Stablized PEO/covalent organic framework hybrids with improved Li+ transfer capability for solid state lithium metal batteries

Abstract

Polyethylene oxide (PEO) electrolytes are widely used in lithium metal batteries (LMBs) due to their high safety and good flexibility. However, poor ion transport performance and interfacial stability limit its practical application. In this study, a covalent organic polymer (CPTP) was designed as a multifunctional material to be combined with PEO-based electrolytes for the preparation of a high-performance solid polymer electrolyte. The addition of CPTP promotes the dissociation of lithium salt through the C=N sites in the structure, and reduces the crystallinity of PEO to provides additional lithium transport pathways, thus enhancing the kinetics of lithium ion migration. More importantly, CPTP significantly enhances the interfacial stability of PEO/CPTP composite electrolyte/Li anode, promoting the formation of a stable SEI layer on the surface of the lithium metal electrode.
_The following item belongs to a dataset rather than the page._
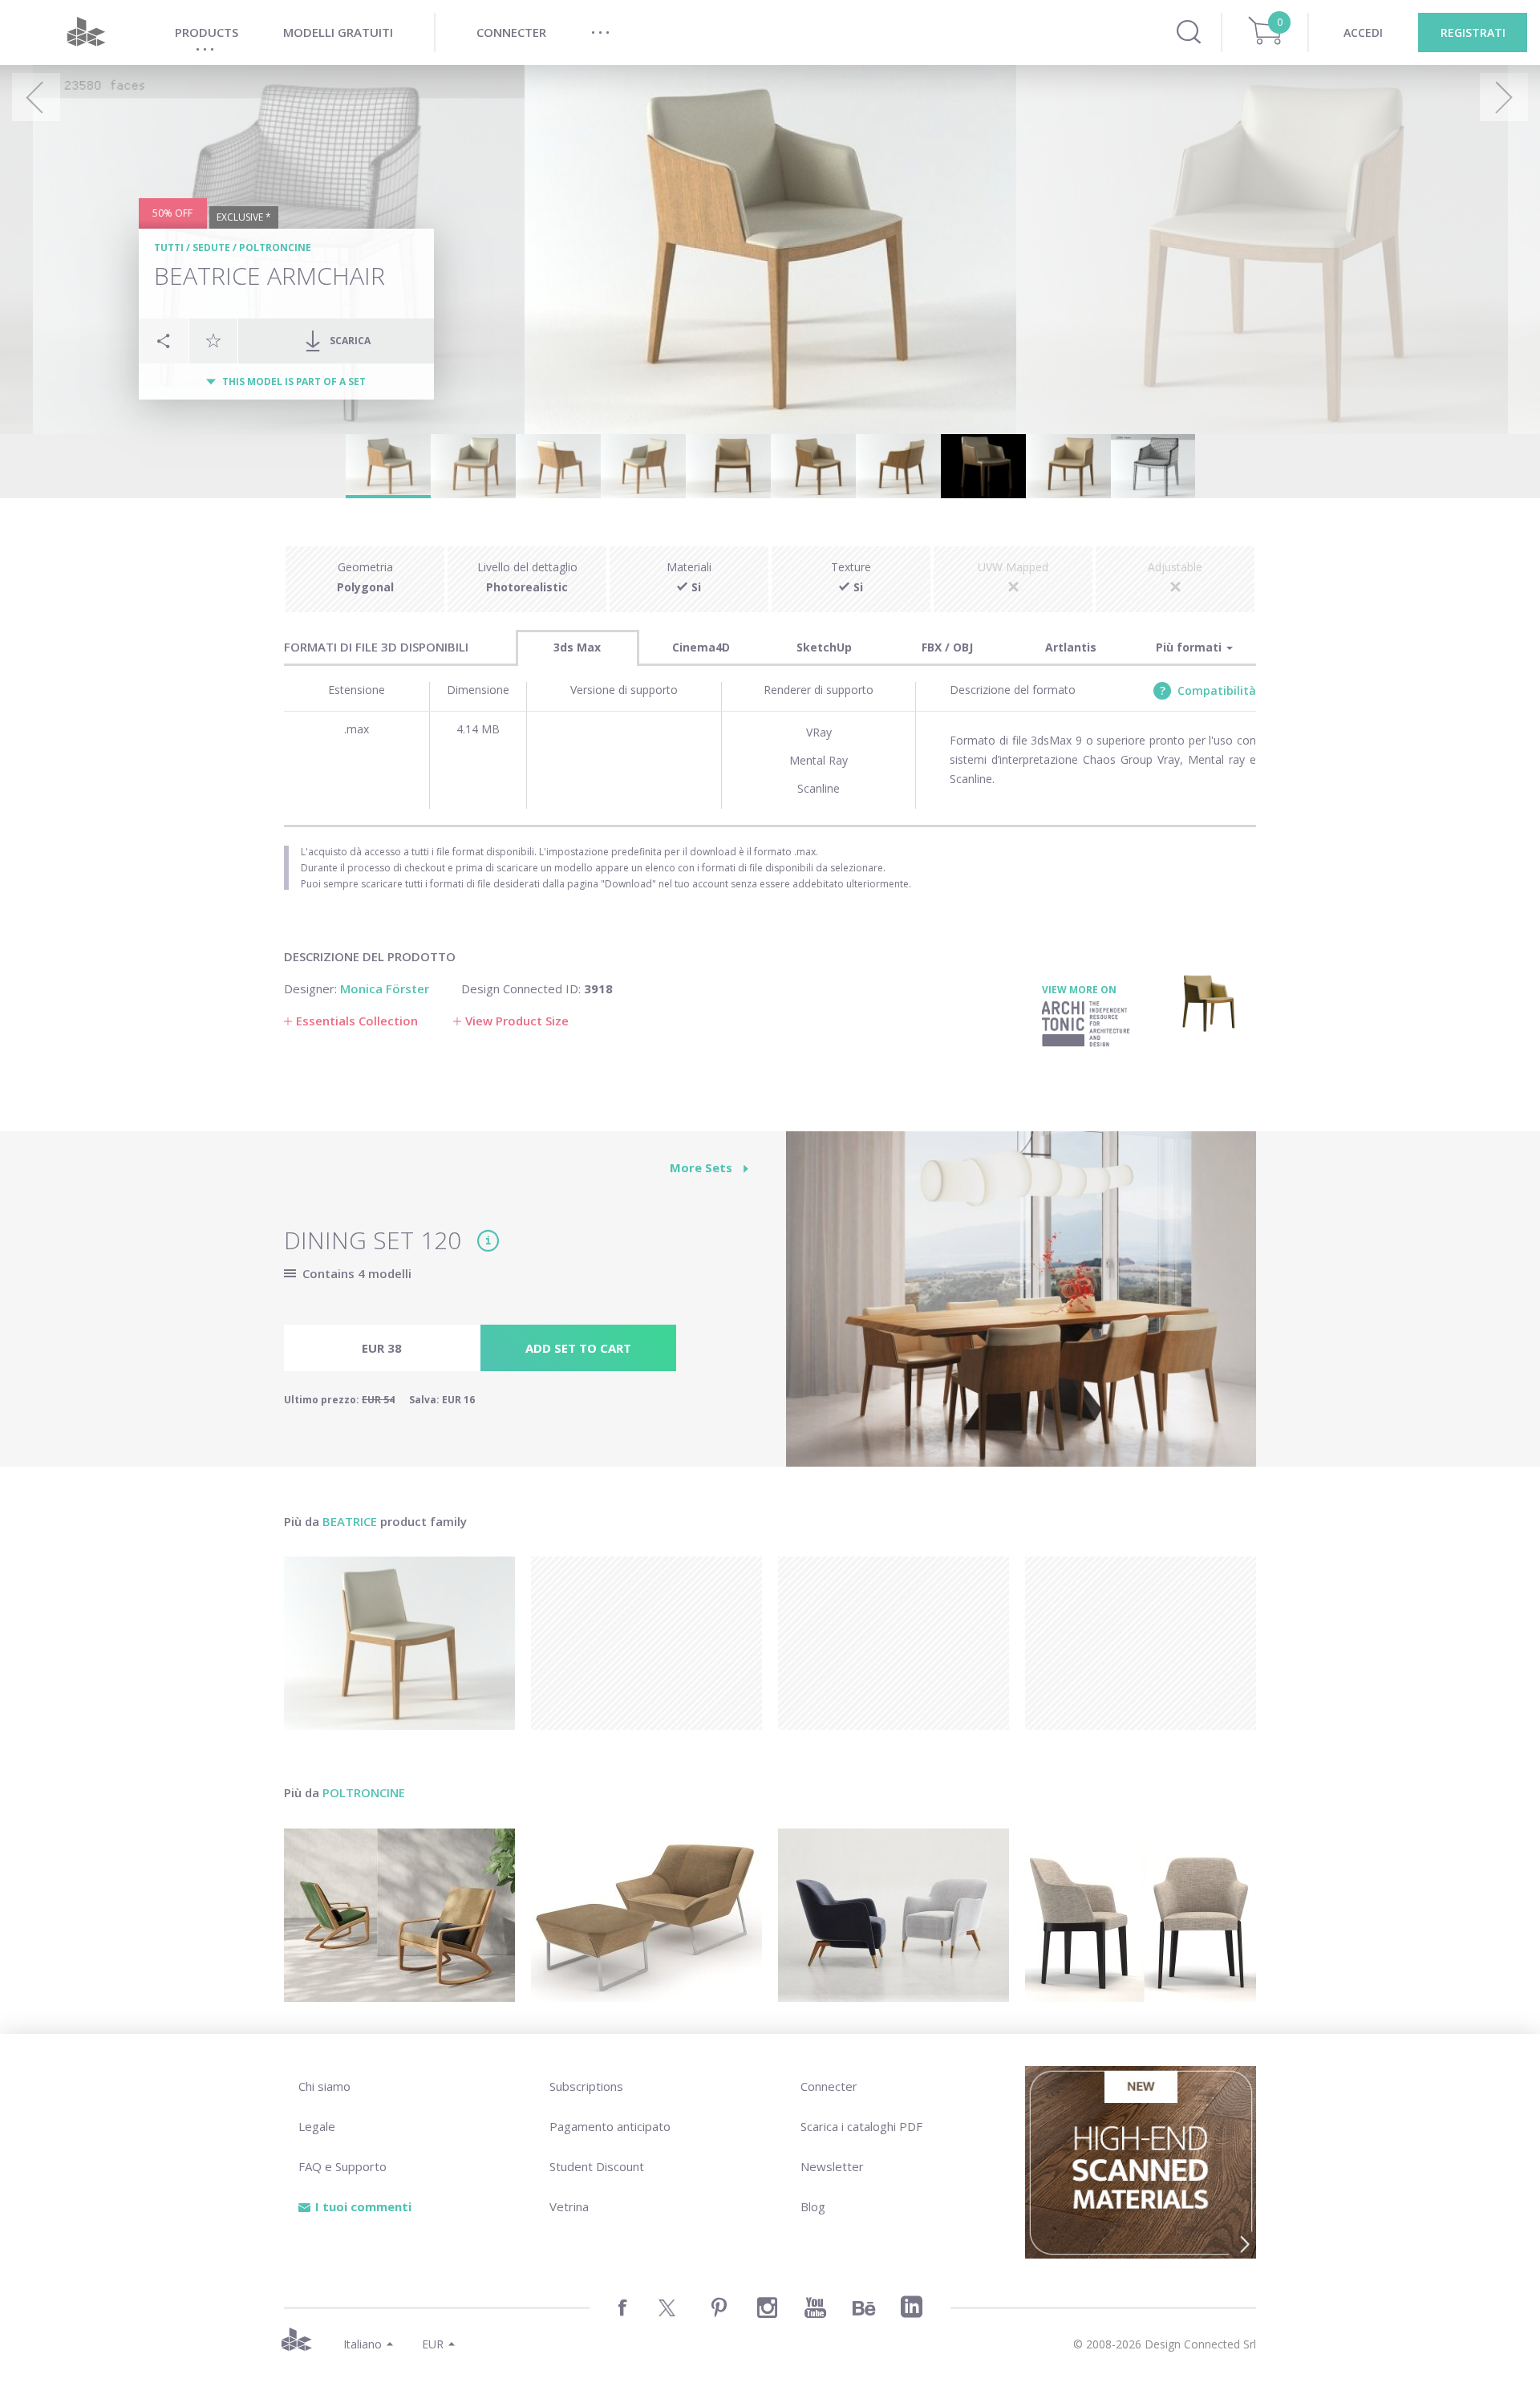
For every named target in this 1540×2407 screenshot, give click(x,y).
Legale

The PEO/CPTP electrolyte has a lithium ion migration number of 0.59, and the Li//PEO/CPTP//Li batteries can stably operate for more than 1000 h with a polarization voltage of less than 0.2 mV. The fabricated all-solid-state Li//PEO/CPTP//LiFePO₄ lithium metal batteries can run 300 cycles with 81 % capacity reservation at 0.2 C, which could ascribe to the regulat phase stability in lithium metal batteries.